A tia da mãe chegou por volta das 16:30 e, ante a
seleção de papeladas, confecção de peça inédita, mencionei toda a
situação exposta e, finalmente, ao consegui protocolar a petição, o
sistema indicou 18:05.
Após se deslocar à secretaria, o homem
chorando afirmou que não iriam apreciar o pedido porque havia passado 5
minutos. O plantão é apenas até 6 horas.
Sei que se pode dizer: passaram-se 5 minutos!!! A regra é clara!!!
Mas vendo toda essa situação me indaguei: Ganhamos bem comparando com a maior parte dos brasileiros para nessas horas termos essa postura!?
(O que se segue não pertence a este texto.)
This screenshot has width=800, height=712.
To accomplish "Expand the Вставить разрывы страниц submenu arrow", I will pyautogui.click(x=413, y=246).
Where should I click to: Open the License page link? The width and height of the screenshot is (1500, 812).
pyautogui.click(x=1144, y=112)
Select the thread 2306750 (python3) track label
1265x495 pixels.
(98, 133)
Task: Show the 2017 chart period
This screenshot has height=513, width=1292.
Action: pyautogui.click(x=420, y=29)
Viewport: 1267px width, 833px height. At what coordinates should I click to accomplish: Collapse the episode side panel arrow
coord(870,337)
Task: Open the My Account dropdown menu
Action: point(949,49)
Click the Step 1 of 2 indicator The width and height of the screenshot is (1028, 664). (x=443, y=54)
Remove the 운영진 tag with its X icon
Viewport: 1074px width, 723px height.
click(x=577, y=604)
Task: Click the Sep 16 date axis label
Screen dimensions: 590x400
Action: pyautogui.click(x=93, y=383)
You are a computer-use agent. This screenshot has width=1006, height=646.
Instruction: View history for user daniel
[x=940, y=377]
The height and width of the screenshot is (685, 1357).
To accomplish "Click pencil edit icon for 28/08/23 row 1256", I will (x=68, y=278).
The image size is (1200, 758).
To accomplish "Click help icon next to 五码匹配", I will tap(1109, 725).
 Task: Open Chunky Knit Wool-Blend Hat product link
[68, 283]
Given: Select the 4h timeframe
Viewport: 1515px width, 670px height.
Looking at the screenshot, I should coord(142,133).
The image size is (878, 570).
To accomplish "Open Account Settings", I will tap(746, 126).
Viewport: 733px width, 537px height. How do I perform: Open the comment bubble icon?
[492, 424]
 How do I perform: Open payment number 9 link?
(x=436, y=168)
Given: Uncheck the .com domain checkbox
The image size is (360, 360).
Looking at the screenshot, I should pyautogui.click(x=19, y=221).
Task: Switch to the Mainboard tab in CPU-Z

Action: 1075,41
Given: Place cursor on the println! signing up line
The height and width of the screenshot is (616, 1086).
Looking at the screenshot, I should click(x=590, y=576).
Mesmo sem se render ao fraco argumento financeiro, um possível ativismo
pró-humano (já que ultimamente tem-se destacado o contra) diante desse
caso iria provocar uma sanção gravíssima a quem tivesse sensibilidade
com a situação!?
O formalismo de 5 minutos e a vontade de ir pra
casa no plantão, usufruir o sábado à noite, estão acima da dignidade
dessa pessoa que ainda terá que esperar mais tempo para inumar uma
criança recém-nascida!?
Acho que às vezes temos que ser um pouco
Antígona, porque a burocracia e o distanciamento da realidade fazem
virarmos desumanos!!!
Vou acompanhar a situação e espero que a
sensibilidade humana que independe de classe social, nível intelectual,
religião, ideologia, prevaleça e essa criança possa ser inumada o quanto
antes, um mínimo de conforto ante as duas perdas de quem sofreu um
revés da realidade ante os sonhos!!!